Activity: Search the entries below for "computer" and copy each matching line.

(Dataset entries)
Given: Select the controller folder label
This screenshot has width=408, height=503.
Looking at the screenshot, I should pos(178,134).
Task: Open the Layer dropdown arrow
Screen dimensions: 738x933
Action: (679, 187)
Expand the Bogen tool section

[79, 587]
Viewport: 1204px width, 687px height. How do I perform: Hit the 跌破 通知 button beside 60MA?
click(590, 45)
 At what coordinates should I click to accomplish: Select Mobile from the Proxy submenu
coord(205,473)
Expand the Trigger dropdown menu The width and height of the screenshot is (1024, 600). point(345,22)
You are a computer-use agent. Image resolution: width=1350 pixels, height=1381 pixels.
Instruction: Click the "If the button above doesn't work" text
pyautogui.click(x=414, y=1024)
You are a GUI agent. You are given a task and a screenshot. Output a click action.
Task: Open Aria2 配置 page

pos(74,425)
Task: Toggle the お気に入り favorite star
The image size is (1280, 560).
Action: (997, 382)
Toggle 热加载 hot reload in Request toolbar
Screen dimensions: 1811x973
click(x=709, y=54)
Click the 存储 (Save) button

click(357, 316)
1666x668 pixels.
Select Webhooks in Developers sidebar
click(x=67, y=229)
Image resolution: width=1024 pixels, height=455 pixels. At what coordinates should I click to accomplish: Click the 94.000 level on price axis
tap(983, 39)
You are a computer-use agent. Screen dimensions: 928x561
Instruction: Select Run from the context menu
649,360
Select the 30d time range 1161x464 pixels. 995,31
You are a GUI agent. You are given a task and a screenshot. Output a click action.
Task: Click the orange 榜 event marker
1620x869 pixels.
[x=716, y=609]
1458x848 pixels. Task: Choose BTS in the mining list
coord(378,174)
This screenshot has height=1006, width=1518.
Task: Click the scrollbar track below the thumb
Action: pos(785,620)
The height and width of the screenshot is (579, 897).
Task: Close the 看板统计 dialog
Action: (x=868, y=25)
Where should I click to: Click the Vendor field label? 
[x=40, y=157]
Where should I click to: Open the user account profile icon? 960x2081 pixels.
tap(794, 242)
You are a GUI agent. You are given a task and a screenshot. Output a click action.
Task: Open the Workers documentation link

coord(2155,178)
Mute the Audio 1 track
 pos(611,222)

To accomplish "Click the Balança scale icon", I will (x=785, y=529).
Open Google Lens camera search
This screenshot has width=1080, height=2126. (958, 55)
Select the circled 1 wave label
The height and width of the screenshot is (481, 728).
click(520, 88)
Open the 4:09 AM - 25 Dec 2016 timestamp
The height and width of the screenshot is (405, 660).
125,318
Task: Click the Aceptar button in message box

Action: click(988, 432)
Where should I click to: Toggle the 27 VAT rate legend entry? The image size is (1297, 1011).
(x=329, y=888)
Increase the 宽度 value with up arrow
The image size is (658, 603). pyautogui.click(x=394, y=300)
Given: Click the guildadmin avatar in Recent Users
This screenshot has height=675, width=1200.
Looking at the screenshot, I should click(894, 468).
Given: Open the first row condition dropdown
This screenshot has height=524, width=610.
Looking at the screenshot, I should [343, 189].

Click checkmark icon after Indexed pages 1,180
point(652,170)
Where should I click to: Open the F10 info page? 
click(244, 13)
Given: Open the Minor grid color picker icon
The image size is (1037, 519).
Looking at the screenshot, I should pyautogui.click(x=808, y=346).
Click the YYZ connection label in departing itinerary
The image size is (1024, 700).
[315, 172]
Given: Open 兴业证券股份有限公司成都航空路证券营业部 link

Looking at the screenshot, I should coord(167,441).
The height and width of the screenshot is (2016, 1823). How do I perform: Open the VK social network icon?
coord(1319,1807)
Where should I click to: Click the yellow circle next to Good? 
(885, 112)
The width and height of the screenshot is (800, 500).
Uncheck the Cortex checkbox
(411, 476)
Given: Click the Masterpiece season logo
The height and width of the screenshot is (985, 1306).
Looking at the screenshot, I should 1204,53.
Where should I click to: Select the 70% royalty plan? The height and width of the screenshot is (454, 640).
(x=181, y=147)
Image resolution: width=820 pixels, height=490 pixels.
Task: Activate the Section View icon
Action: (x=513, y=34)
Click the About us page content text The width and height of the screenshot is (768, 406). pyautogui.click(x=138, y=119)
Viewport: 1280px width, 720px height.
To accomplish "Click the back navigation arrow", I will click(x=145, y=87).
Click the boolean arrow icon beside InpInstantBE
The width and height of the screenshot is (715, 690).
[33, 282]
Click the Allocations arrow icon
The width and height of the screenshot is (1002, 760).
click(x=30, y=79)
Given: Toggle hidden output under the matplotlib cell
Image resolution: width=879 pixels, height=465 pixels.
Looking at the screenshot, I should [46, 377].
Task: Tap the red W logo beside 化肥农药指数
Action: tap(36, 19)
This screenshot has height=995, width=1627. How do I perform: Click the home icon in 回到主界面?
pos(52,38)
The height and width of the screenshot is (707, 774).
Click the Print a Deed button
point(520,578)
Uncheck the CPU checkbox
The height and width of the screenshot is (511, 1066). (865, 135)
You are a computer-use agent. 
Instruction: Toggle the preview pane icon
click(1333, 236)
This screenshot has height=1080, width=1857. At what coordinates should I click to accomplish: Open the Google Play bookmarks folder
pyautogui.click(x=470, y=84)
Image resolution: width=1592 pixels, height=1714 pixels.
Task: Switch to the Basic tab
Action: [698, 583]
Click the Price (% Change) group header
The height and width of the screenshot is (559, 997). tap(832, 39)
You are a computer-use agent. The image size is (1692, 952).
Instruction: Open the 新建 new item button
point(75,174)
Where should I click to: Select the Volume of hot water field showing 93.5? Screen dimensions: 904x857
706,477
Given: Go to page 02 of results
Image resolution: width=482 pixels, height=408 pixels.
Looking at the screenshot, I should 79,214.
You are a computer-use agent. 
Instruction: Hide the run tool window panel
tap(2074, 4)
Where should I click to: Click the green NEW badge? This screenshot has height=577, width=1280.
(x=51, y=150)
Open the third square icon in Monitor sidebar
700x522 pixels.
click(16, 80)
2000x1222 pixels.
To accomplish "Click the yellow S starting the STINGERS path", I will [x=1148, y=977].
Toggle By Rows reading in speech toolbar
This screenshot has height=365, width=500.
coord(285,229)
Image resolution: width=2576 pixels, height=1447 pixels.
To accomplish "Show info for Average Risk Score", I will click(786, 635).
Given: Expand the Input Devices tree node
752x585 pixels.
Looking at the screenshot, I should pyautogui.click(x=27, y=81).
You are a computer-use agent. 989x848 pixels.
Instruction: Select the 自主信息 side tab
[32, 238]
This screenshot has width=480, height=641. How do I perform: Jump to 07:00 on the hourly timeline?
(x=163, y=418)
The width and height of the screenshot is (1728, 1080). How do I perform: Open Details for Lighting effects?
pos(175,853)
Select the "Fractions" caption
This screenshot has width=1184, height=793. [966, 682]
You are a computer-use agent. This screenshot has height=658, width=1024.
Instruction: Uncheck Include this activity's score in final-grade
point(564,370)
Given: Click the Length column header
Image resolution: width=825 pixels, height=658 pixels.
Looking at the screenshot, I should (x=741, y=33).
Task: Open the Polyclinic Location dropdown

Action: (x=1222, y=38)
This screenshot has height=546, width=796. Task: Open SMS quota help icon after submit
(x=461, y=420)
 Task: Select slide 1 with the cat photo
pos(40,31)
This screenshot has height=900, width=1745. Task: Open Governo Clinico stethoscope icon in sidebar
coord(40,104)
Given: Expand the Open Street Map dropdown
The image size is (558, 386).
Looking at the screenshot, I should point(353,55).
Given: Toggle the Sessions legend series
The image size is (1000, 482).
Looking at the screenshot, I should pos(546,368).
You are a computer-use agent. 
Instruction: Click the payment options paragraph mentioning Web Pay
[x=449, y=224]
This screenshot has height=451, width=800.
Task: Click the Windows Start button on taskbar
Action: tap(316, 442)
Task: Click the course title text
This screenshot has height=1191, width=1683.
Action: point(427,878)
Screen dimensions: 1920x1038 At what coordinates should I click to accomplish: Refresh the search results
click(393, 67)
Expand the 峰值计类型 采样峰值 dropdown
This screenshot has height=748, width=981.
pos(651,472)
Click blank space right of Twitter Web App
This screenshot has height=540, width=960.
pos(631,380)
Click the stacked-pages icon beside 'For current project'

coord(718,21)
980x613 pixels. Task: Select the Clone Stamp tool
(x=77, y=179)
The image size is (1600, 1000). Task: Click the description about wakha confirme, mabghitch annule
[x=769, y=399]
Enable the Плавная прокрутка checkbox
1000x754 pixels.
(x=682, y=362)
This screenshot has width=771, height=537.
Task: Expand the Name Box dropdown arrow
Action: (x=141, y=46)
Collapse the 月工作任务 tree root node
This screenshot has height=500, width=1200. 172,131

Expected output:
You are a computer-use agent. Image resolution: width=1350 pixels, height=1381 pixels.
You are a computer-use agent. Screen dimensions: 928x561
You are a computer-use agent. 
You are a computer-use agent. The image size is (1692, 952).
You are a computer-use agent. 
You are a computer-use agent. 989x848 pixels.
You are a computer-use agent. This screenshot has height=658, width=1024.
You are a computer-use agent. 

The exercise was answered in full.